Aunque no hayamos formulado conscientemente estas experiencias y nadie nos haya hablado de las leyes de Aristóteles, sino, al contrario, de las de Newton, lo cierto es que hemos interiorizado la física aristotélica porque así es como funciona el mundo en nuestra experiencia cotidiana: con la “velocidad” haciendo lo que Newton dice que hace la “aceleración”.  Y así llegamos a la pregunta de nuestro test de aristotelismo, que reproduzco aquí ya con los resultados (para las 81 respuestas que había en el momento de escribir esto):

Un balón es lanzado verticalmente hacia arriba con velocidad inicial de 5 m/s. En su posición más alta, el balón…

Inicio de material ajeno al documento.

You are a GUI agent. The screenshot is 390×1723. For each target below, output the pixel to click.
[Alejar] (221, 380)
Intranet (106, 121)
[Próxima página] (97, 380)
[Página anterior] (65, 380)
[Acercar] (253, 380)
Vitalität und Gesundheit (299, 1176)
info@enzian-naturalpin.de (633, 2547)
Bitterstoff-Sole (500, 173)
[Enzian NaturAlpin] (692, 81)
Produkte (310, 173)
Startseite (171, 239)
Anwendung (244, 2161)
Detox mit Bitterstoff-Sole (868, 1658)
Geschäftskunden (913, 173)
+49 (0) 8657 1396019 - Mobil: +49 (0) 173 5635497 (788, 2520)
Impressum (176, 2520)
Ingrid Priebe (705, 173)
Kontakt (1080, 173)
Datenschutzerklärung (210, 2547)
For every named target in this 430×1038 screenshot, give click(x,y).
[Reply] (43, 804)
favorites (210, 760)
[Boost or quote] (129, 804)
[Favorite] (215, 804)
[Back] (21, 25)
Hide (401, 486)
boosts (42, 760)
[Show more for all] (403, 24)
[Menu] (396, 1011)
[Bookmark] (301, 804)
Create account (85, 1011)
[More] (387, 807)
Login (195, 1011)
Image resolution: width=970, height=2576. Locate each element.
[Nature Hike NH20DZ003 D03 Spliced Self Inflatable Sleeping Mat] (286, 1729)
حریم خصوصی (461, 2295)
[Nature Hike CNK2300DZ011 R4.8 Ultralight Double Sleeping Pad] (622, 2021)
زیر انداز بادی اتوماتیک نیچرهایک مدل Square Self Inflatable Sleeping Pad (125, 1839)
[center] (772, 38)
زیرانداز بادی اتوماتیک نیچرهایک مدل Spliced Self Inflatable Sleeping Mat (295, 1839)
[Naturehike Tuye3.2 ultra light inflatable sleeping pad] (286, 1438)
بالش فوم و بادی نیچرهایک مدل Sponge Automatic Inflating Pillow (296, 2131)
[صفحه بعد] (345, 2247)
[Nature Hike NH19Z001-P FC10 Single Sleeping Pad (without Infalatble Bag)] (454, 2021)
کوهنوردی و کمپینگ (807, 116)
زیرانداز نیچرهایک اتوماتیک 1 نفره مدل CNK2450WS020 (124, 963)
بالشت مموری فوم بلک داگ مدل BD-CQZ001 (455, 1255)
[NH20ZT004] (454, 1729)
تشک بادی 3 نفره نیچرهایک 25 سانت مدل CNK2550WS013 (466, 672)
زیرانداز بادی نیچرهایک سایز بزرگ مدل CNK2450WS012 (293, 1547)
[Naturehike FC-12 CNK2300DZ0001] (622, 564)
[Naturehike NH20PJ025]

  1. Tiene aceleración cero [17%]
  2. Tiene una aceleración de 9.8 m/s2 hacia abajo [58%]
  3. Tiene una aceleración de 9.8 m/s2 hacia arriba [0%]
  4. Tiene una aceleración instantánea de 0, que rápidamente pasa a ser 9.8 m/s2 [25%]
  5. Cambia su aceleración de 9.8 m/s2 hacia arriba a 9.8 m/s2 hacia abajo [0%]

La respuesta correcta (newtoniana) es la 2: el balón está sometido a la aceleración de la gravedad, que vale, para todos los objetos, 9.8 m/s2 hacia abajo, independientemente de su masa, estado de movimiento, etc.

La respuesta 3 es absurda, así que no es extraño que no haya cosechado ningún voto. Las otras tres opciones, sin embargo, son más interesantes. La velocidad del balón vale instantáneamente cero en el punto más alto de la trayectoria, donde cambia de sentido. Así que las opciones 1, 4 y 5 (salvo los valores numéricos) serían correctas o casi correctas si cambiáramos “aceleración” por “velocidad”, como tendería a hacer un aristotélico. Sumando el 17% de la opción (1) y el 25% la opción (4), alcanzamos un respetable 42% de respuestas aristotélicas.

Quizá lo más curioso de este resultado es que es casi idéntico al que obtuve cuando hace tres años planteé la misma pregunta a los alumnos de primero de ingeniería mecánica en el primer día de curso. Las respuestas (para una muestra de 99) fueron así: 1=14%, 2=54%, 3=0%, 4=27%, 5=5%: un 46% de aristotélicos.

En resumen: entre los alumnos que empiezan una carrera de ingeniería y entre los inteligentes lectores de este blog, la física aristotélica sigue disputándole la primacía a la física newtoniana, a pesar de que sin duda ambos grupos han estudiado más de un curso de mecánica. No me cabe duda de cuál sería el resultado si preguntáramos a un público sin estudios científicos.

Después de más de dos mil trescientos años y de un número incalculable de planes de estudio, Aristóteles sigue vivo.